#### Data in this exercise
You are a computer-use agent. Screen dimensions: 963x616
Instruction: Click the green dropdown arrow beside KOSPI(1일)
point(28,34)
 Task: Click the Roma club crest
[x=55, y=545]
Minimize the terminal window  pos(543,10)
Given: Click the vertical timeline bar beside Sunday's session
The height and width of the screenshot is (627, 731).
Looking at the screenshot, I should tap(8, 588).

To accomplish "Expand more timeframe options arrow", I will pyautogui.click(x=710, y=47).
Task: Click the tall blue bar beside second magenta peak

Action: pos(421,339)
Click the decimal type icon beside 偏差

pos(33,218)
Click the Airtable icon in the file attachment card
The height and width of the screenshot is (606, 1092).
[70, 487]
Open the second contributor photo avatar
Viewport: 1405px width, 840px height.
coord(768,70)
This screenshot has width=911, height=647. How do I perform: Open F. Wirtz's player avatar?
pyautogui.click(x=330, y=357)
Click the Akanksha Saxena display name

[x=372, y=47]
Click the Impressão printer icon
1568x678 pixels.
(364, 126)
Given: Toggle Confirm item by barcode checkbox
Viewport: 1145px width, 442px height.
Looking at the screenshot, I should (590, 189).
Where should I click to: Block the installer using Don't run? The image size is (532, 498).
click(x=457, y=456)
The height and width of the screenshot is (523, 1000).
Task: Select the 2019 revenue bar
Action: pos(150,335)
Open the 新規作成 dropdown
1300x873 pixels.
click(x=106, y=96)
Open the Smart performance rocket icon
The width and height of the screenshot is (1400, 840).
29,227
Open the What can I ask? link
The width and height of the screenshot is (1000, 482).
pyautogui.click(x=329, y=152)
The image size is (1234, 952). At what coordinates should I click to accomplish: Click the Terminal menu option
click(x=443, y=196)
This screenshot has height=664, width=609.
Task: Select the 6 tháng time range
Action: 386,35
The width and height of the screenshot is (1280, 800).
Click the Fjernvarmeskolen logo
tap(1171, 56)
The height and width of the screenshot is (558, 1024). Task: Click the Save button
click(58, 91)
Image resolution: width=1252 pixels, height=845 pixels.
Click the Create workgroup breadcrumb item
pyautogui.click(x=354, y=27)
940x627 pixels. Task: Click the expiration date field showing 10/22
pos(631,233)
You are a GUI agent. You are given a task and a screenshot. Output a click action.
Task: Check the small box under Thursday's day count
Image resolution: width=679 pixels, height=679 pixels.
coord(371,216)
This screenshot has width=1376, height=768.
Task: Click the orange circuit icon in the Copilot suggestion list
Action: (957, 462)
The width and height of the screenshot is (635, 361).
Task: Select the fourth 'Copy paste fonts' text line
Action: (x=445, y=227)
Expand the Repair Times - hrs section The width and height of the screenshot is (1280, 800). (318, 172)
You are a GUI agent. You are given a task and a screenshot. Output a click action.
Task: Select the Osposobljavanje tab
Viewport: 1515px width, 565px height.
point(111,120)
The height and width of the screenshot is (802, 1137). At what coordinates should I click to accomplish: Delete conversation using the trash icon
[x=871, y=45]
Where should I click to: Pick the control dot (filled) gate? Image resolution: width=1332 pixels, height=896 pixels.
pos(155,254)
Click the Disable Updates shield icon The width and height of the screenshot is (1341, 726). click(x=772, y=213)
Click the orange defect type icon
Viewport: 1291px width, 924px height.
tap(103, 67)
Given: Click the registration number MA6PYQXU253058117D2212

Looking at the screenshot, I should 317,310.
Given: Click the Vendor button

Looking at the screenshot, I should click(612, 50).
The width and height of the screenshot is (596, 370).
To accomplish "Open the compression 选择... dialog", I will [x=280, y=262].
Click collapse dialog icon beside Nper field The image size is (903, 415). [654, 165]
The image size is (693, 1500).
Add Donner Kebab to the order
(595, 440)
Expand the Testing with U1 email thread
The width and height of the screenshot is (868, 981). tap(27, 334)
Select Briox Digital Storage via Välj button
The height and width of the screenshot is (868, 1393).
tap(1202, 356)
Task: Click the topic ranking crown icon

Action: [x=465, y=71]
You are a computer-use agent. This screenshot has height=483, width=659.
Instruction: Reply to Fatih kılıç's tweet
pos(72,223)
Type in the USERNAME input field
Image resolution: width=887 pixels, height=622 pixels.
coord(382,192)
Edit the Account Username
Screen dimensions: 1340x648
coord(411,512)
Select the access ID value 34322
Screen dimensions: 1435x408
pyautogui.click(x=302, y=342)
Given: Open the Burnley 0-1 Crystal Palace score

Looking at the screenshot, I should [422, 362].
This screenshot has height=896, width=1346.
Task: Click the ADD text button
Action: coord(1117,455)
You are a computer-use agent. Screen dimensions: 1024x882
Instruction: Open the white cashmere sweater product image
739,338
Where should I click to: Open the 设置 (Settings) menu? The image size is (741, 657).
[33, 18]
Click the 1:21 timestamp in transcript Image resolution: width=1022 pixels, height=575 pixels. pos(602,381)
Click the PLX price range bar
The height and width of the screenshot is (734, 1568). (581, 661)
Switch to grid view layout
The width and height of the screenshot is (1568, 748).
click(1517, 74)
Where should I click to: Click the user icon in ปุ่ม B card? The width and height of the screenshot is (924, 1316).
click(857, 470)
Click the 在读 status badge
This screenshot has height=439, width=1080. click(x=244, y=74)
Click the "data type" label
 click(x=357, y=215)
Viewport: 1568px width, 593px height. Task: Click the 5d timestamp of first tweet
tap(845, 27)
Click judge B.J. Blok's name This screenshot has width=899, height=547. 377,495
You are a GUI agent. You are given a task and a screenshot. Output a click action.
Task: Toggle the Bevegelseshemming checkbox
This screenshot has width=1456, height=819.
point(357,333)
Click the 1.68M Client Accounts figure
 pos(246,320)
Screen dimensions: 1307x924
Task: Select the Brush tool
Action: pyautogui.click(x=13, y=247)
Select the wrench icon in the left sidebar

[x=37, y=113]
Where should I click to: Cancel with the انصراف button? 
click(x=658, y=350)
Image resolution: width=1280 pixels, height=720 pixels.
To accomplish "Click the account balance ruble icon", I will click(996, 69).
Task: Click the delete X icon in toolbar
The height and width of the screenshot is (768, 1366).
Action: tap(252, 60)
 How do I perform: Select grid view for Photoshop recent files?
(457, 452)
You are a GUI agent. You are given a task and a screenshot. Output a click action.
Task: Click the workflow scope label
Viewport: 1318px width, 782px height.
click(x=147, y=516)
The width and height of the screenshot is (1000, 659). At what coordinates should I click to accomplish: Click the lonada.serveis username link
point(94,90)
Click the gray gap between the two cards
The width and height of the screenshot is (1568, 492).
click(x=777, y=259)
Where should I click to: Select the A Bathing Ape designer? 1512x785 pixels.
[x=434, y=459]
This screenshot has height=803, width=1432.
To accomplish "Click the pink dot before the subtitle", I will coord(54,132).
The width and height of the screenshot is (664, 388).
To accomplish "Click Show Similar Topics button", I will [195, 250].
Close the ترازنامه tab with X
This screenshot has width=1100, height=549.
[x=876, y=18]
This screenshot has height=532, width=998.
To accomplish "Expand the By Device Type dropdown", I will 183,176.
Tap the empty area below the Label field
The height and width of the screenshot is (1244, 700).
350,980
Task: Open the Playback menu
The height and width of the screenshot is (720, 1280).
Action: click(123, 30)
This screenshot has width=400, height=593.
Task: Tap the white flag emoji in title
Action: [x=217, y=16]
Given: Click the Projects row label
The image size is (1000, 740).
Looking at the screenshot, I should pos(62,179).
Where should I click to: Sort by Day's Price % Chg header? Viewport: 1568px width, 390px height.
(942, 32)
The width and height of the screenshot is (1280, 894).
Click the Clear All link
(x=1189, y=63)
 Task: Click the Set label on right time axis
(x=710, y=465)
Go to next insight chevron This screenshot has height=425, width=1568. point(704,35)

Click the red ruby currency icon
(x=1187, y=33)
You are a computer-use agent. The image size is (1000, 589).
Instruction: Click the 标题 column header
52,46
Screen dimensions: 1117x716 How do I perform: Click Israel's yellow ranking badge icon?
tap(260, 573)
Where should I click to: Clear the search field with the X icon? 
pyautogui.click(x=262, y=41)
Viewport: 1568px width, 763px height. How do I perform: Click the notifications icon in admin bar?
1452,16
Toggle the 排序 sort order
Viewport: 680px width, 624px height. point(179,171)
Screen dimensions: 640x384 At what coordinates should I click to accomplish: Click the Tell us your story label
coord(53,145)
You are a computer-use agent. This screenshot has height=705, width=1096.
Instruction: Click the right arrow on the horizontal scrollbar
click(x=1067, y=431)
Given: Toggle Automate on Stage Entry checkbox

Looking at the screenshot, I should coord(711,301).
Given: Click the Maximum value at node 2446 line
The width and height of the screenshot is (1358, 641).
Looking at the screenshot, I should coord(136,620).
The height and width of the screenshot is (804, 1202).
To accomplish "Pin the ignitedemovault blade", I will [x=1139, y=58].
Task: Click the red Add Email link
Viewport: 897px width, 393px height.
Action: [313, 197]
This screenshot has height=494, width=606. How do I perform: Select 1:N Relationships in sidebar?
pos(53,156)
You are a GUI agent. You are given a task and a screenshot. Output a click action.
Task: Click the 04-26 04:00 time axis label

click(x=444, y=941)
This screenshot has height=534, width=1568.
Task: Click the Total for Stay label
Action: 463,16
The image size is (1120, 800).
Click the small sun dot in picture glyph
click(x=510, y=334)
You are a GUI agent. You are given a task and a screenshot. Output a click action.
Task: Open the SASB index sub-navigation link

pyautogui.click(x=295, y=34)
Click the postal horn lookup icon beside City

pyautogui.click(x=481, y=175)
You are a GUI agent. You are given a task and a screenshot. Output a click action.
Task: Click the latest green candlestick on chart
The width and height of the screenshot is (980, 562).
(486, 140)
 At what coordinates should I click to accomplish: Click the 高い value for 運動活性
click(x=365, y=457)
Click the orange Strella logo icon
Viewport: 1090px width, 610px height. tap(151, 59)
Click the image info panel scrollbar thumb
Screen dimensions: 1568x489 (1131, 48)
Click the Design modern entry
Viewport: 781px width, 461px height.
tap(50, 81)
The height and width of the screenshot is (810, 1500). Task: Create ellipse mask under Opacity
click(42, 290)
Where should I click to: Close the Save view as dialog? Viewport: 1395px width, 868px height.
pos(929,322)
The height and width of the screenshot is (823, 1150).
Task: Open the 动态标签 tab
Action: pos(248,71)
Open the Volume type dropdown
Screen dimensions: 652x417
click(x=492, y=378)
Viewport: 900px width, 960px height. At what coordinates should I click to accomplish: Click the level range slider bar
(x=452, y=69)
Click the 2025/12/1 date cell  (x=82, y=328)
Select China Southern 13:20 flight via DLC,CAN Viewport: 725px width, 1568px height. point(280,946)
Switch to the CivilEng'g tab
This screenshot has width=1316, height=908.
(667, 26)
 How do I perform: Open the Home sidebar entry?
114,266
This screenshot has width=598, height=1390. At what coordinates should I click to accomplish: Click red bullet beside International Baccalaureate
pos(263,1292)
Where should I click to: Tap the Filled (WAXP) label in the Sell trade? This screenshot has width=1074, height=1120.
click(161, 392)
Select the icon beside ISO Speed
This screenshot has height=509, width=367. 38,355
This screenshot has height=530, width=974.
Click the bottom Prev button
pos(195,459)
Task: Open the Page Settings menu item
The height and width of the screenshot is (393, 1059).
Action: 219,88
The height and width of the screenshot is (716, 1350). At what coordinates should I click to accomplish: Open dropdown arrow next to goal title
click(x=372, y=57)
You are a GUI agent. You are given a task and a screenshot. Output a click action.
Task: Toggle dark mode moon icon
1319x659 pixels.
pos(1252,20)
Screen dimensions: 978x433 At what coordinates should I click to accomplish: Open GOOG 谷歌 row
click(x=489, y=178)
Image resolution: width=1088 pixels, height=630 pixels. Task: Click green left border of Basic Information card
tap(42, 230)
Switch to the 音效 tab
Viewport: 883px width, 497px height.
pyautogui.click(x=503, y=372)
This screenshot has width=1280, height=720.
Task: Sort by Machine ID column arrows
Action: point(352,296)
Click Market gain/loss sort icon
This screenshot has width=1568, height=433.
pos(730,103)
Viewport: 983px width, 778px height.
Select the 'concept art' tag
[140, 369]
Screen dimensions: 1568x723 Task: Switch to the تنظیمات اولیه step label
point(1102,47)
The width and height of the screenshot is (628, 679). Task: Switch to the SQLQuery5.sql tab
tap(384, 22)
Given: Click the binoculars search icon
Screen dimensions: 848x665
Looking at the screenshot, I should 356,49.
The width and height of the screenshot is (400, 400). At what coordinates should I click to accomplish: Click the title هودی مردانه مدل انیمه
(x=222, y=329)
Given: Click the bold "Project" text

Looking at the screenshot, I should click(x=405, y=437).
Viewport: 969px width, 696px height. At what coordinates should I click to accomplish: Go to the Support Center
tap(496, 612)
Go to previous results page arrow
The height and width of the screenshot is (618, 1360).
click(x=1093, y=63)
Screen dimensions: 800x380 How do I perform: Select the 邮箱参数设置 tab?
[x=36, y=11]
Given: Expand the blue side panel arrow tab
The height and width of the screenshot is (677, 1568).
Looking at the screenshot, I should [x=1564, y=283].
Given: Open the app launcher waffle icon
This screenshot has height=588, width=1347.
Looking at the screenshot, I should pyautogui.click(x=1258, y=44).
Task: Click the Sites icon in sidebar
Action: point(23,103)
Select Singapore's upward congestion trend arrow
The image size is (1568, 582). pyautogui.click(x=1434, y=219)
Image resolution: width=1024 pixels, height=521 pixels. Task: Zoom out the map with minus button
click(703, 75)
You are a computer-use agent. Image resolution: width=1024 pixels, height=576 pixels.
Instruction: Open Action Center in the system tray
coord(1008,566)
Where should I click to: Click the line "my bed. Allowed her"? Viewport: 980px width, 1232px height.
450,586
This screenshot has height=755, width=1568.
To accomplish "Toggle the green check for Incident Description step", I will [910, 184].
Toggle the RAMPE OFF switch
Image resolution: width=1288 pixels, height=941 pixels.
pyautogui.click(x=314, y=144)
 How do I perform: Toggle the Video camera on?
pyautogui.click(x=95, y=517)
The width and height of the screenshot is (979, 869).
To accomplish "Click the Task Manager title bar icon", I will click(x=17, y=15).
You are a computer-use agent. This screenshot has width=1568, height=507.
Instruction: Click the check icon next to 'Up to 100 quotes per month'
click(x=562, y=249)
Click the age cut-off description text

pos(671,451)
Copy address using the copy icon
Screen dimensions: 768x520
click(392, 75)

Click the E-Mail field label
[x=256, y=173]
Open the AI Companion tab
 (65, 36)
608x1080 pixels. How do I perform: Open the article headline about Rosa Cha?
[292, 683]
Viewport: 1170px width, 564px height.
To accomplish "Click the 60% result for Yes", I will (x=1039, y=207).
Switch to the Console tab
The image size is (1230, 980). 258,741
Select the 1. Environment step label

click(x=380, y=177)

#### About this task
Above are the records; print exactly the lines from the line with "Add Donner Kebab to the order" to the line with "has height=483, width=659.", including both, and nothing else.

#### Task output
Add Donner Kebab to the order
(595, 440)
Expand the Testing with U1 email thread
The width and height of the screenshot is (868, 981). tap(27, 334)
Select Briox Digital Storage via Välj button
The height and width of the screenshot is (868, 1393).
tap(1202, 356)
Task: Click the topic ranking crown icon

Action: [x=465, y=71]
You are a computer-use agent. This screenshot has height=483, width=659.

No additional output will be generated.